NBC Universal says the Eleventh Hour is nigh for scripted shows occupying prime-time's first hour. The company's sweeping NBCU 2.0 initiative, announced Thursday, is aimed at cutting costs and restoring double-digit growth via the elimination of 700 jobs and the escalation of cheaper-to-produce reality fare.

NBC Universal chief executive Jeff Zucker told The Wall Street Journal that the Peacock's history-rich broadcast network intends to begin at the beginning. The 7 to 8 p.m. (central time) hour gradually will be stripped of expensive comedies and dramas, he said. Advertiser interest in them is waning, Zucker contended, citing the $2.6 million cost for one episode of Friday Night Lights versus the $1.1 million NBC spends on Deal or No Deal.

He said this on the same day NBC ordered an additional 10 episodes of 1 vs 100, a less than cerebral, big-money game show that opened big last Friday. Sample question: "The 2003 movie Seabiscuit featured what kind of animal?" The three choices were "one with fins, one with paws or one with hooves."
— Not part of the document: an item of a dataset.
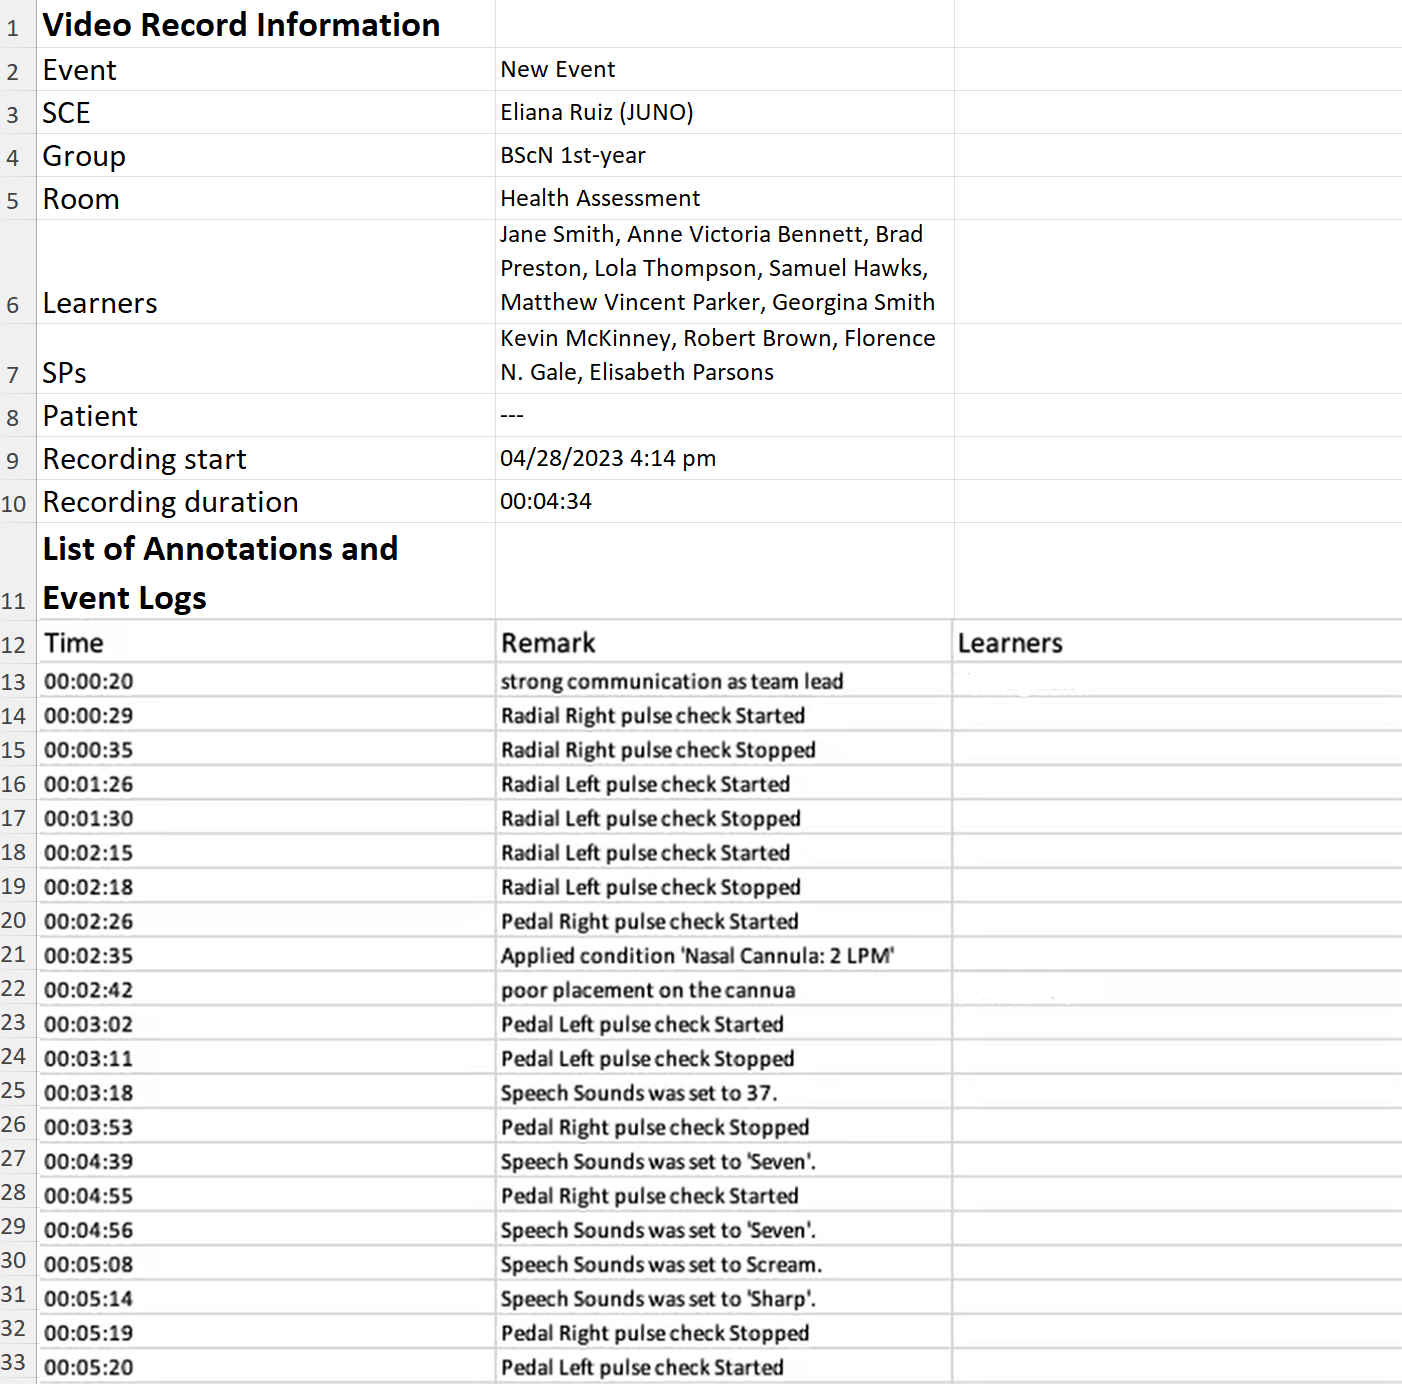
Task: Click 'Speech Sounds was set to Scream.' cell
Action: tap(725, 1264)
It's been a tough fall for NBC in the 7 to 8 p.m. leadoff slot. Friday Night Lights, which opens Tuesday nights and will get a test run at 9 p.m. Monday on Oct. 30, has been held to little ratings gain despite a wealth of critical praise. The network's new comedy combo of 30 Rock and 20 Good Years is faring even worse on Wednesday nights at 7. And Thursday night's Emmy-worthy opening duo, My Name is Earl and The Office, is lagging behind both CBS' Survivor: Cook Islands and ABC's new Ugly Betty.
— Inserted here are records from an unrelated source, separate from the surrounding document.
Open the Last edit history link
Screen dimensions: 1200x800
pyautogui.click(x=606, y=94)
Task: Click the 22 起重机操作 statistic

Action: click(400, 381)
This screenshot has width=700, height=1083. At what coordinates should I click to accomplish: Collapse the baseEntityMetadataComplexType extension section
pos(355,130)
NBC's only new hit among its six new scripted shows is Heroes, which follows Deal or No Deal at 8 p.m. Mondays. It costs $2.7 million per episode, and that's without any big name stars. Studio 60 on the Sunset Strip, another acclaimed NBC series that hasn't caught fire, reportedly carries a tab of $3.5 million a show. Much of it goes to pay the salaries of TV thoroughbreds such as star Matt Perry and creator Aaron Sorkin (The West Wing).
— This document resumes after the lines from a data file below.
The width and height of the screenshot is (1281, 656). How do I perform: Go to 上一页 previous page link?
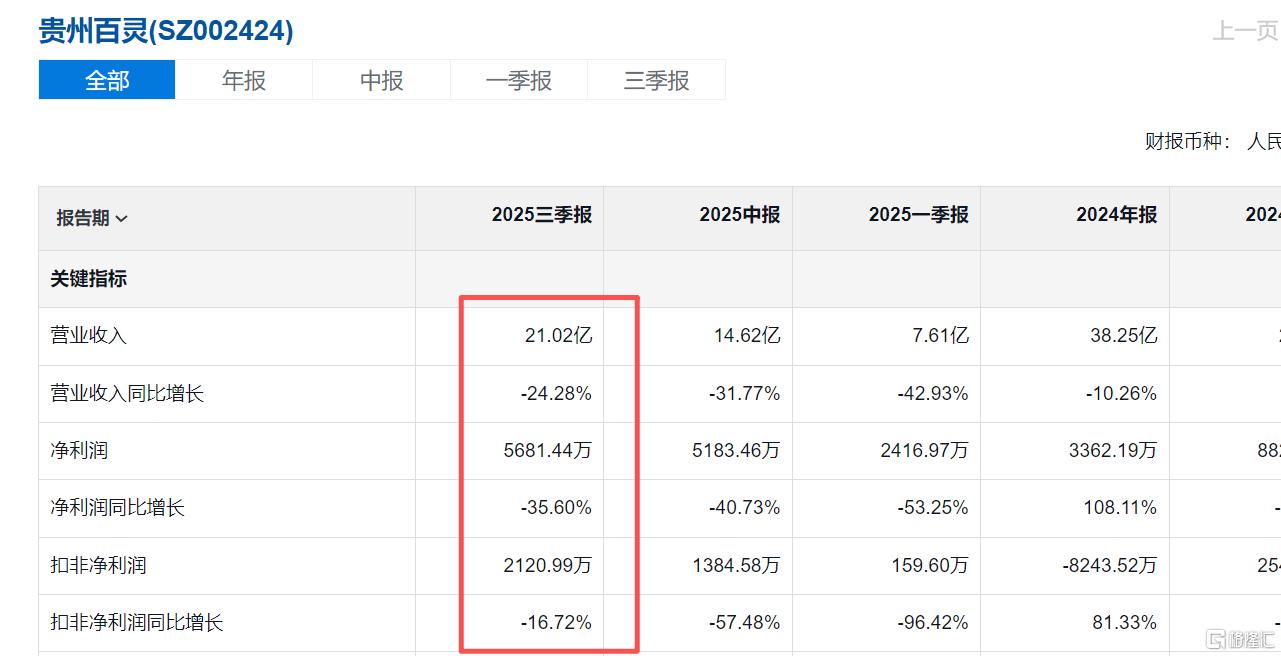click(x=1245, y=31)
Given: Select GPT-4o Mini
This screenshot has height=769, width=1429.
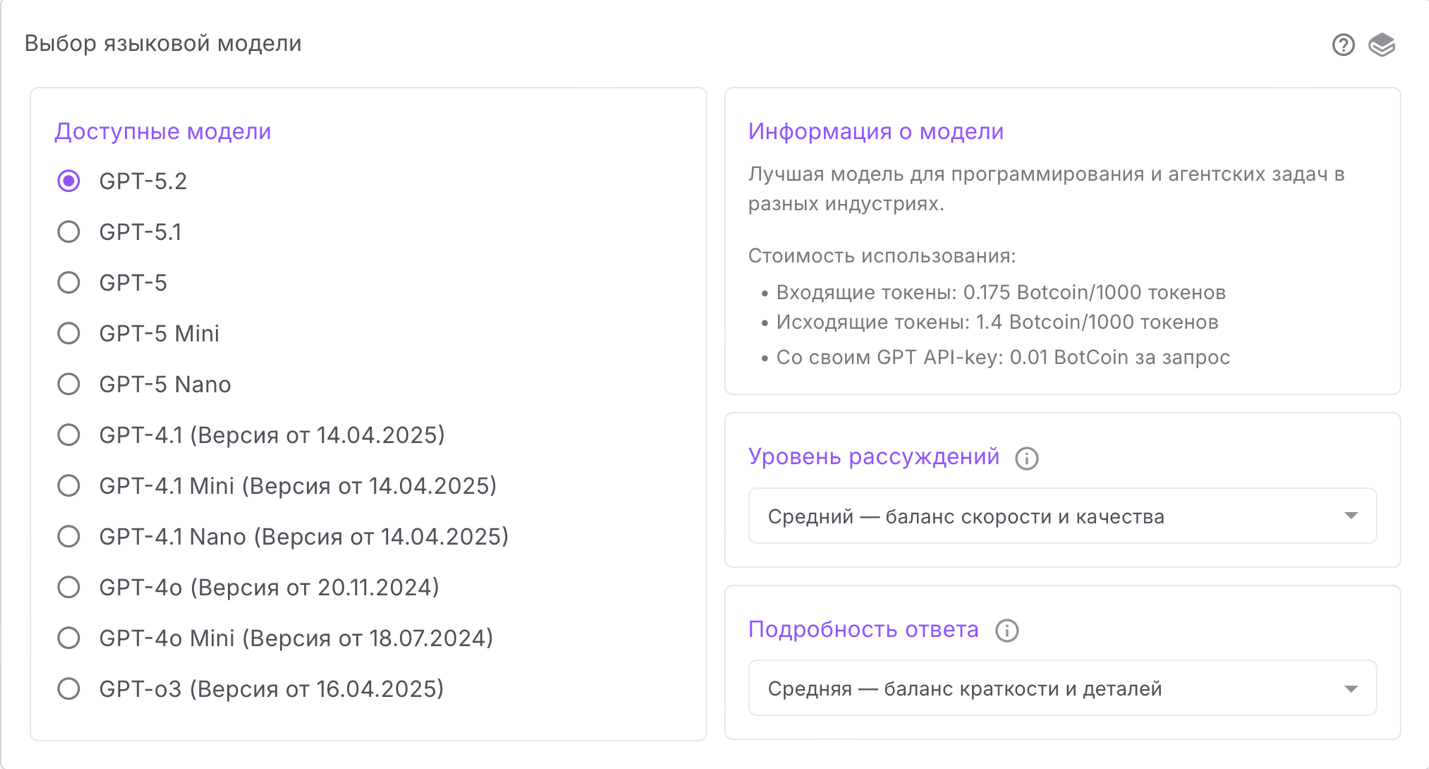Looking at the screenshot, I should (68, 638).

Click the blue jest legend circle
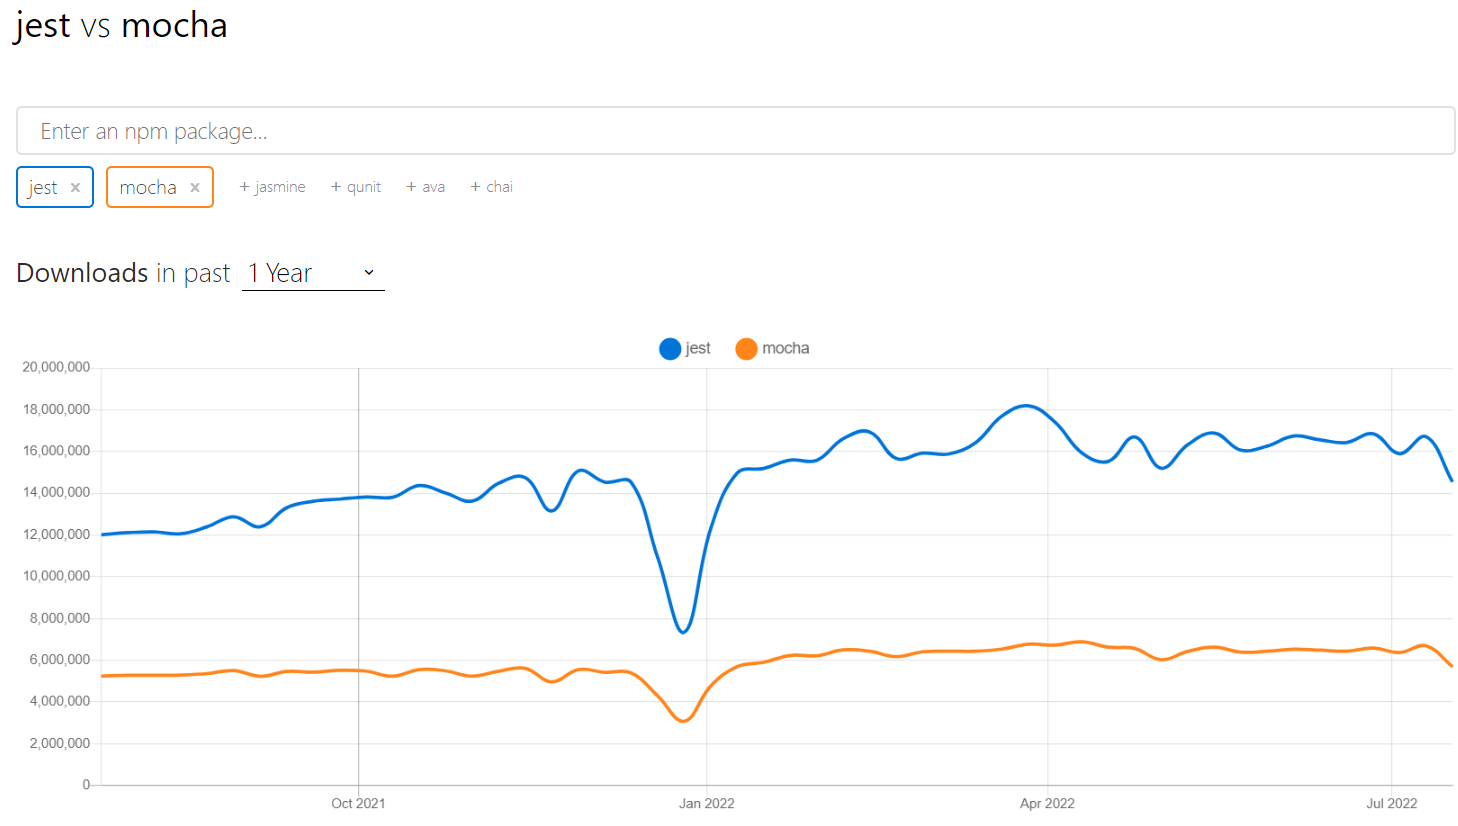click(670, 349)
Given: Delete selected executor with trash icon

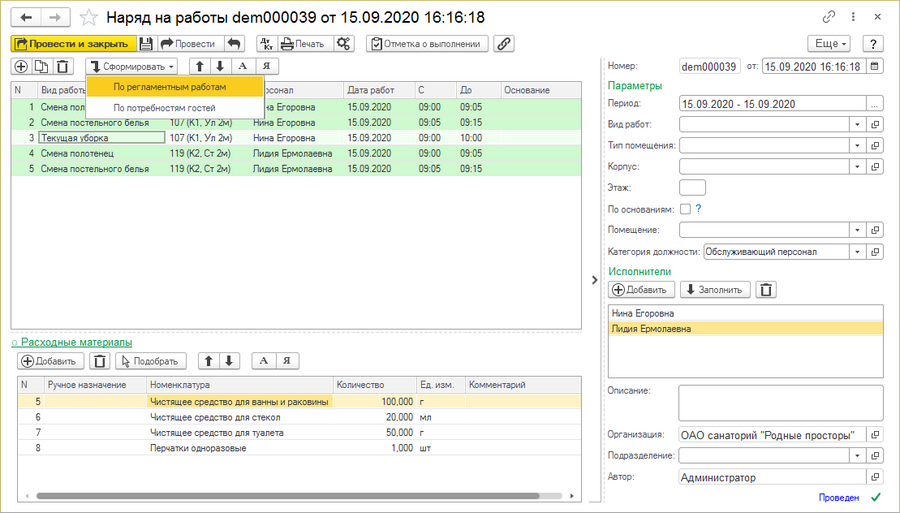Looking at the screenshot, I should click(766, 290).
NBC isn't the only network looking at the hard realities of higher costs and generally lower payoffs for scripted programming. But it's the first network to specify a time period as a test lab for the phasing out of same. NBC has a long list of written word successes in prime-time's opening hour, particularly in the sitcom genre. The roll call from the last 30 years includes The Cosby Show, Friends, The Golden Girls, Family Ties, The A-Team, The Fresh Prince of Bel-Air, A Different World, Mad About You, Wings and Little House on the Prairie.

But a little show called Fear Factor also crept into the 7 p.m. slot in recent seasons. That highly cost-efficient hour bore Zucker's enthusiastic stamp of approval in the face of near-universal critical disdain. It was no Friday Night Lights, but it did help to keep the lights on. NBC is, after all, owned by General Electric. So brace yourselves for a possible onslaught of dim bulbs.